* **Exercise directions**:
Each entry must be printed again without a single change.

[Stored items from a collection]
○ ○ ○ ○ ○ ○ ○
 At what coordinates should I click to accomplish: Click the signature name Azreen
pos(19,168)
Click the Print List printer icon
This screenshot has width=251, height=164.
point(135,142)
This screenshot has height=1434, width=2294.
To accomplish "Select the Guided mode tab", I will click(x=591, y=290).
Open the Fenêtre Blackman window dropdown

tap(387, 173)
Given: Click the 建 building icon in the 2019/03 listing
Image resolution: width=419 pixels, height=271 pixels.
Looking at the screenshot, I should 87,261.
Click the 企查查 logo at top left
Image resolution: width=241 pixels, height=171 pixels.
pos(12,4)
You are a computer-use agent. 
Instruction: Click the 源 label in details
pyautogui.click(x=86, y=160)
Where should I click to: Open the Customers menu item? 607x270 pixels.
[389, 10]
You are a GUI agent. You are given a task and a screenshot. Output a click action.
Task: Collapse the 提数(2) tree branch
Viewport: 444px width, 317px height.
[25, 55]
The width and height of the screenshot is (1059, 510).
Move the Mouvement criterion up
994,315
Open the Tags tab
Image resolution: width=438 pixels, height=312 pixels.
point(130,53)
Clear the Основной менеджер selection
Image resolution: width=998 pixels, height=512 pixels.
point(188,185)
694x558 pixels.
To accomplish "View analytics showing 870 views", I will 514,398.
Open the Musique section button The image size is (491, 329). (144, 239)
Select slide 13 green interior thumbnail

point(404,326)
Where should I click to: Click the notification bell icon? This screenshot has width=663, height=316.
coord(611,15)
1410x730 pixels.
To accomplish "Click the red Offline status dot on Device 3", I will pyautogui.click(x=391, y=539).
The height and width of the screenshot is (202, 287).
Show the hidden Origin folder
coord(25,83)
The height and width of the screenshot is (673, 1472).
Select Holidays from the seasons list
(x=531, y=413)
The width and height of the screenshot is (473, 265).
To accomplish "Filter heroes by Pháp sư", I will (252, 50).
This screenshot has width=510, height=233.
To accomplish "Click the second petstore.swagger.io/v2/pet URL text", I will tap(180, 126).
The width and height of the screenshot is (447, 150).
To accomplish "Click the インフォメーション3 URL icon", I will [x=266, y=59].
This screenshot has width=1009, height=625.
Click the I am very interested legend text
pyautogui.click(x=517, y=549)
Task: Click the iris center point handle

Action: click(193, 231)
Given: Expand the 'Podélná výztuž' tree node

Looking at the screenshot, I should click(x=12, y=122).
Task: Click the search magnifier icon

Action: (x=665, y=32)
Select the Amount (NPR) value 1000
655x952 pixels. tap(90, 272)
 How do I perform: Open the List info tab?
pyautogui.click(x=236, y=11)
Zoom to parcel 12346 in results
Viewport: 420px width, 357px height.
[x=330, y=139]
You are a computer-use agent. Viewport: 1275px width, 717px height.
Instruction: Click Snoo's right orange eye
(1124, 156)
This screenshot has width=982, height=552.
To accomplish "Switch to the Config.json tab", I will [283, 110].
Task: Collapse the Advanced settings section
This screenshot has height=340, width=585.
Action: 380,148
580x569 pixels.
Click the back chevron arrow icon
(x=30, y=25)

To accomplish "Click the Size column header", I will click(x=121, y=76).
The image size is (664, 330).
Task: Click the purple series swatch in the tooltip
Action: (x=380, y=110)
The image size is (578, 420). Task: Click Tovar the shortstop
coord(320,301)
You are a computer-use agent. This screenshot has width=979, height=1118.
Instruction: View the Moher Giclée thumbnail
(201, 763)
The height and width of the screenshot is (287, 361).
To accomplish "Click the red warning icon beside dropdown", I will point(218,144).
○ ○ ○ ○ ○ ○ ○
* **Response for this exercise**:
 At what coordinates should I click to accomplish: Click the signature name Azreen
pos(19,168)
Click the Print List printer icon
This screenshot has width=251, height=164.
point(135,142)
This screenshot has height=1434, width=2294.
To accomplish "Select the Guided mode tab", I will click(x=591, y=290).
Open the Fenêtre Blackman window dropdown

tap(387, 173)
Given: Click the 建 building icon in the 2019/03 listing
Image resolution: width=419 pixels, height=271 pixels.
Looking at the screenshot, I should 87,261.
Click the 企查查 logo at top left
Image resolution: width=241 pixels, height=171 pixels.
pos(12,4)
You are a computer-use agent. 
Instruction: Click the 源 label in details
pyautogui.click(x=86, y=160)
Where should I click to: Open the Customers menu item? 607x270 pixels.
[389, 10]
You are a GUI agent. You are given a task and a screenshot. Output a click action.
Task: Collapse the 提数(2) tree branch
Viewport: 444px width, 317px height.
[25, 55]
The width and height of the screenshot is (1059, 510).
Move the Mouvement criterion up
994,315
Open the Tags tab
Image resolution: width=438 pixels, height=312 pixels.
point(130,53)
Clear the Основной менеджер selection
Image resolution: width=998 pixels, height=512 pixels.
point(188,185)
694x558 pixels.
To accomplish "View analytics showing 870 views", I will 514,398.
Open the Musique section button The image size is (491, 329). (144, 239)
Select slide 13 green interior thumbnail

point(404,326)
Where should I click to: Click the notification bell icon? This screenshot has width=663, height=316.
coord(611,15)
1410x730 pixels.
To accomplish "Click the red Offline status dot on Device 3", I will pyautogui.click(x=391, y=539).
The height and width of the screenshot is (202, 287).
Show the hidden Origin folder
coord(25,83)
The height and width of the screenshot is (673, 1472).
Select Holidays from the seasons list
(x=531, y=413)
The width and height of the screenshot is (473, 265).
To accomplish "Filter heroes by Pháp sư", I will (252, 50).
This screenshot has width=510, height=233.
To accomplish "Click the second petstore.swagger.io/v2/pet URL text", I will tap(180, 126).
The width and height of the screenshot is (447, 150).
To accomplish "Click the インフォメーション3 URL icon", I will [x=266, y=59].
This screenshot has width=1009, height=625.
Click the I am very interested legend text
pyautogui.click(x=517, y=549)
Task: Click the iris center point handle

Action: click(193, 231)
Given: Expand the 'Podélná výztuž' tree node

Looking at the screenshot, I should click(x=12, y=122).
Task: Click the search magnifier icon

Action: (x=665, y=32)
Select the Amount (NPR) value 1000
655x952 pixels. tap(90, 272)
 How do I perform: Open the List info tab?
pyautogui.click(x=236, y=11)
Zoom to parcel 12346 in results
Viewport: 420px width, 357px height.
[x=330, y=139]
You are a computer-use agent. Viewport: 1275px width, 717px height.
Instruction: Click Snoo's right orange eye
(1124, 156)
This screenshot has width=982, height=552.
To accomplish "Switch to the Config.json tab", I will [283, 110].
Task: Collapse the Advanced settings section
This screenshot has height=340, width=585.
Action: 380,148
580x569 pixels.
Click the back chevron arrow icon
(x=30, y=25)

To accomplish "Click the Size column header", I will click(x=121, y=76).
The image size is (664, 330).
Task: Click the purple series swatch in the tooltip
Action: (x=380, y=110)
The image size is (578, 420). Task: Click Tovar the shortstop
coord(320,301)
You are a computer-use agent. This screenshot has width=979, height=1118.
Instruction: View the Moher Giclée thumbnail
(201, 763)
The height and width of the screenshot is (287, 361).
To accomplish "Click the red warning icon beside dropdown", I will point(218,144).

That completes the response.